Zoological Museum of the University of Athens
- Established: 1858
- Location: Department of Biology, University of Athens
- Coordinates: 37°58′N 23°47′E﻿ / ﻿37.97°N 23.79°E
- Collection size: 500 mammals 2,500 birds 1,000 reptiles
- Visitors: over 10,000 school children and adults yearly
- Founder: Hercules A. Mitsopoulos
- Website: zoolmuseum.biol.uoa.gr

= Zoological Museum of the University of Athens =

Museum in Athens, Greece

The Zoological Museum of the University of Athens is a museum in Athens, Greece. The Zoological Museum was founded by Greek Zoologist Hercules Anastasios Mitsopoulos. It is similar to a natural history museum. The modern facility is 2200 square meters or 23680 square feet. The museum's collection existed before the founding of the university. It belonged to the Physiographic Society. The inception of the museum of the Physiographic Society began around the time of the founding of the new state. The official Physiographic Museum was founded in 1858 to house the massive collection of stuffed animals, minerals, plants, and fossils belonging to the Physiographic Society. It was part of the University of Athens. The first building was at the Akadimias Street wing of the main University building on the first floor. The Zoological Museum of the University of Athens is over 160 years old. Initially, it was the largest museum of its kind in Greece. The Zoological Museum was part of that institution the first lifelong President was Hercules Anastasios Mitsopoulos. The institution served as research center for students. The university also formed a Laboratory of Zoology which formed the basis of zoological education at the University of Athens. By the 1930s, Zoological Museum was under the leadership of Professor G. Pantazis. He published the periodical, Acta lnstituti et Musei Universitatis Atheniensis. After the Second World War, the museum was dilapidated and it was in need of modernization.
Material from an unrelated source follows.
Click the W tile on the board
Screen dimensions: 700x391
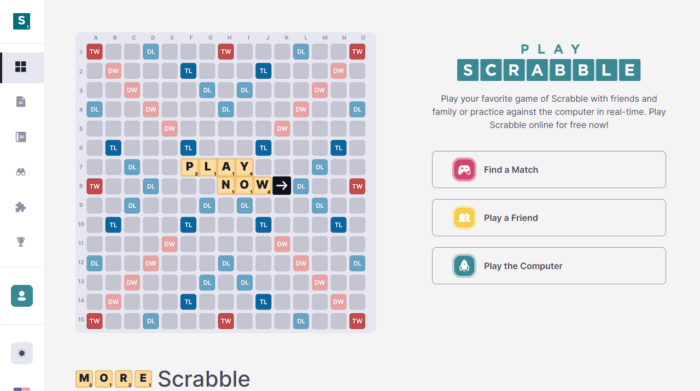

It was forced to close during the 1960s. Everything was moved to storage. After the Department of Biology was rebuilt in 1991 it was reopened in the new modern building. It was no longer part of the Physiographic Museum. The institution broke up the different parts. The university also created a Paleontology and Geology Museum. Each department of the university features its own museum. Greek botanist Theodoros G. Orphanides attended the
University of the French National Museum of Natural History. The institution is a massive museum with many different connected departments such as physics, botany, mineralogy, paleontology, and geology. Classes take place within the museum. The museum is also a research facility. The University of Athens is following a similar example. The valuable zoological collection was open to school children from elementary school to high school. It was also open to the general public. The museum enhanced its collections. The Papalios family donated valuable collections of mammals and birds. The museum is also a vital research facility for students of the University of Athens. The institution promotes conservation and biodiversity.

==Bibliography==
- Stefanidis, Micheal K. (1952). "Εθνικόν και Καποδιστριακόν Πανεπιστήμιον Αθηνών Εκατονταετηρίς 1837-1937 Ιστορία της Φυσικομαθηματικής Σχολής"
- Savaidou, Irini Mergoupi (2010). "'Δημόσιος Λόγος περί Επιστήμης στην Ελλάδα, 1870–1900: Εκλαϊκευτικά Εγχειρήματα στο Πανεπιστήμιο Αθηνών, στους Πολιτιστικούς Συλλόγους και στα Περιοδικά."